Same-Sex Marriage Switch Hitter

Via Gavin Newsom, this New York Times Op-Ed contribution by David Blankenhorn comes to my attention this afternoon. Mr. Blankenhorn claims he has switched sides, and is now in favor of same-sex marriage. My first reaction to the article was, "With friends like him... Oy... who needs a drink? I DO!."

After re-reading the article several times, my reaction has softened a bit. He reasons that societal stability is the main reason to support marriage equality and that human dignity is paramount. Another point he makes is for creating a more fair and civil society (Blankenhorn uses the word, "comity.") His last reason is because it's becoming very clear that the majority's opinion is moving very fast toward seeing opposition to same-sex marriage as wrong, and it's time to unite over this issue and move on.

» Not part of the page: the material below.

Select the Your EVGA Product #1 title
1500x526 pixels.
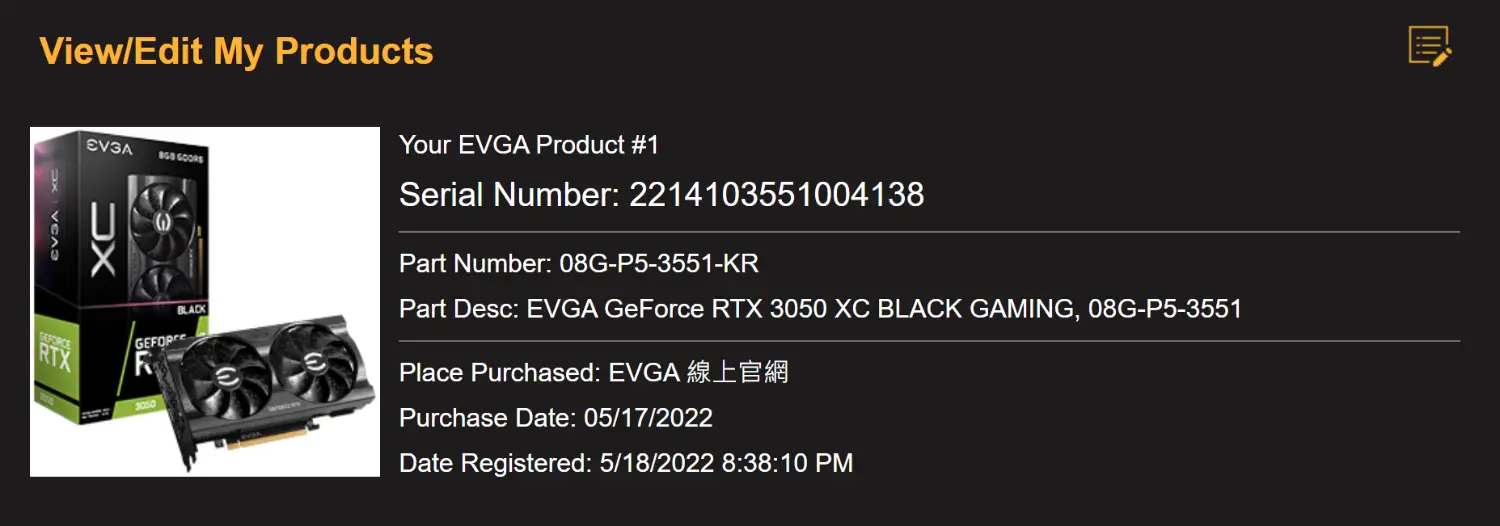pos(529,145)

All of that is good and right. My main objection is that he starts out with asserting that children have a right to "know and to be cared for by two parents who brought them into this world." He supports his notion by stating that the United Nations Convention on the Rights of the Child met in 1990 and decided that the right to be brought up by birth parents should be a guaranteed right. Blankenhorn provides a hyperlink to the supporting document by UNICEF.

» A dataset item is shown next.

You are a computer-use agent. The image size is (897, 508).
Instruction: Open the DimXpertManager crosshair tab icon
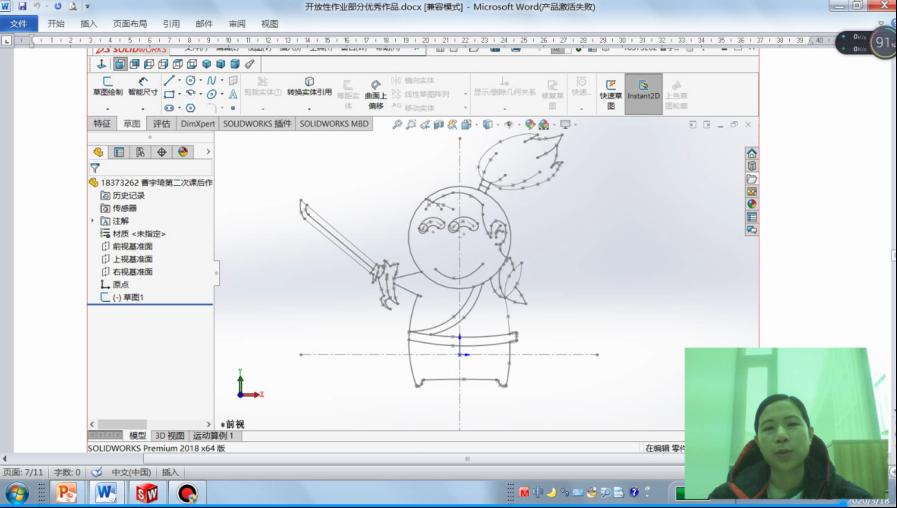tap(161, 152)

I've reviewed the entire UNICEF document and can find no assertion or preference to birth parents. The point of the document appears to be that society has a responsibility to make sure that all children are treated fairly without regard for sex, gender, origins, or birth status, and that they be given every opportunity to reach their full potential.
"Marriage is how society recognizes and protects this right. Marriage is the planet’s only institution whose core purpose is to unite the biological, social and legal components of parenthood into one lasting bond. Marriage says to a child: The man and the woman whose sexual union made you will also be there to love and raise you. In this sense, marriage is a gift that society bestows on its children," Blankenhorn theorizes.
If we're to assume that birth parents are superior to all other kinds of parents, then does that include birth parents who are untreated drug-adddicts, alcoholics, or pedophiles? What about birth parents who are narcissists, sociopaths, bi-polar, or suffer from any number of psychological disorders? Are they superior to well-adjusted and successful step-parents, adoptive parents, or gay parents?

After reading Blankenhorn's letter, I too am concerned that his arguments in favor of same-sex marriage still show a huge amount of ignorance. I understand and appreciate that his beliefs may still be evolving, but this letter is distasteful to me and as a litmus test of tolerance, fails completely.